Neonatal Opioid Withdrawal Syndrome Following Prenatal Use of Supplements Containing Tianeptine.

Tianeptine is an opioid receptor agonist that is prescribed as an antidepressant in many countries. In the United States, tianeptine is not approved for medical use because of its potential for abuse and addiction. Nonetheless, products containing tianeptine are easily obtainable and are marketed as dietary supplements. There are increasing reports of adverse effects and fatal toxicities resulting from tianeptine use among adolescents and adults. This emerging public health threat could escalate the opioid epidemic and drive increased newborn perinatal exposure. The impact of in utero exposure to tianeptine has not been studied, and to our knowledge, the authors of only 1 report have documented possible neonatal effects. Here, we describe a case of chronic prenatal exposure to tianeptine in the setting of maternal dependence on dietary supplements. This infant developed signs of severe withdrawal shortly after birth that were refractory to treatment with oral phenobarbital but responded to subsequent oral morphine therapy.

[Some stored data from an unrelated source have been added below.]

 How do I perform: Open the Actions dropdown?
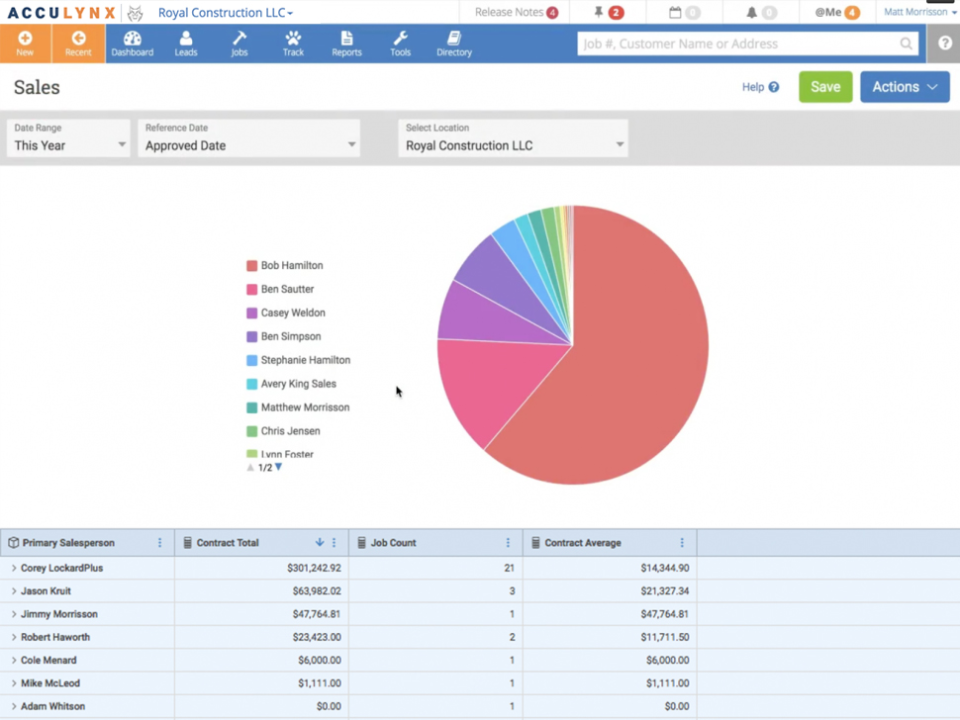tap(903, 87)
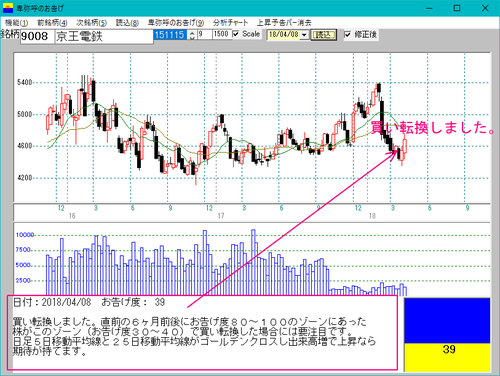Click the spinner down arrow beside 151115

point(192,37)
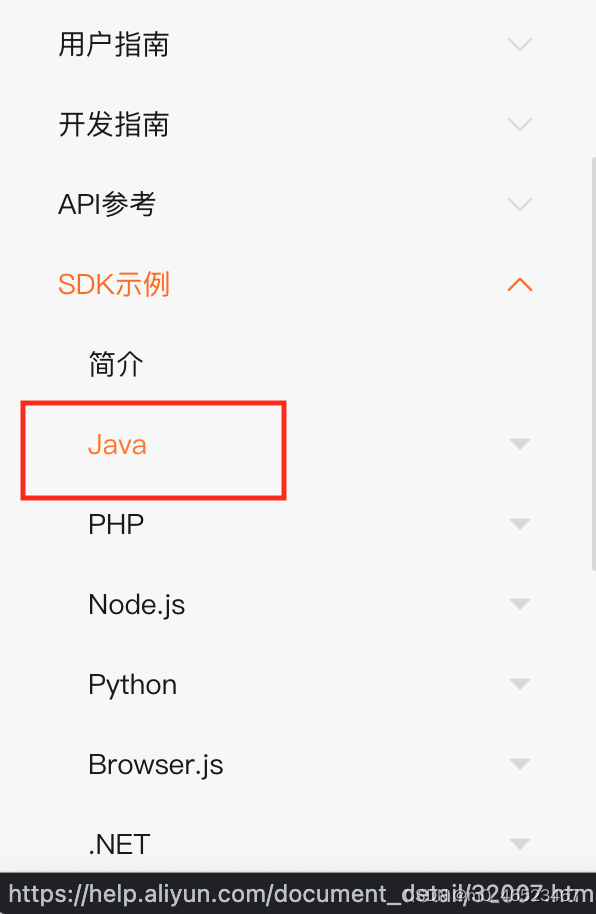Open the 用户指南 menu item
596x914 pixels.
114,45
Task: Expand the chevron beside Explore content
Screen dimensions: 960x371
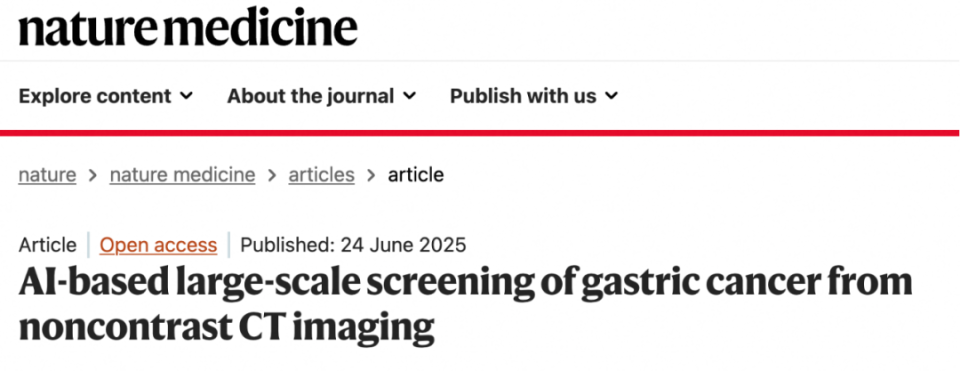Action: pyautogui.click(x=187, y=96)
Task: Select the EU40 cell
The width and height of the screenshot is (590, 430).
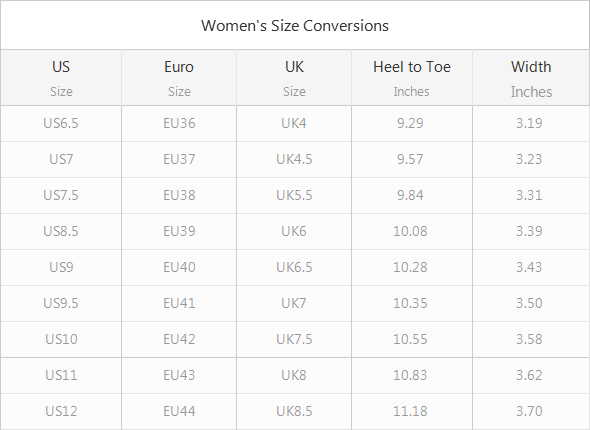Action: [179, 267]

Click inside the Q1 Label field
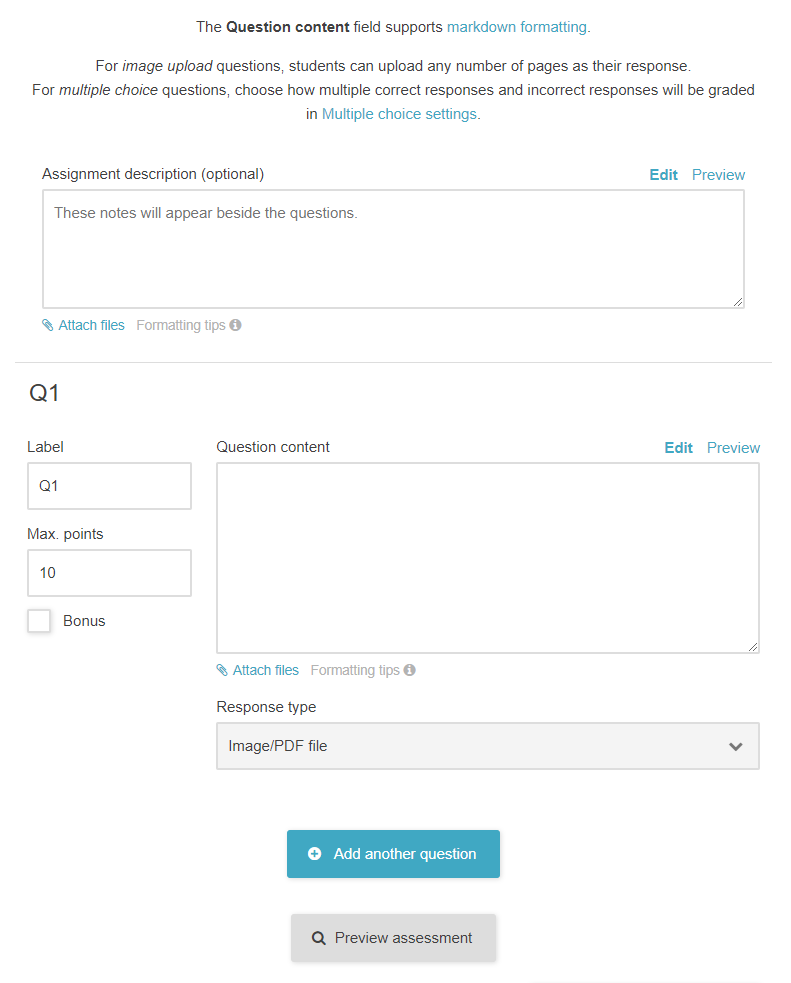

On further questioning, the mother revealed the use of a tianeptine-containing dietary supplement. We did not perform confirmatory toxicology testing because tianeptine is not assayed by usual urine drug screening tests. For infants with clinical signs of opioid withdrawal without known etiology, we suggest that the maternal interview should inquire about the use of neurotropic over-the-counter drugs.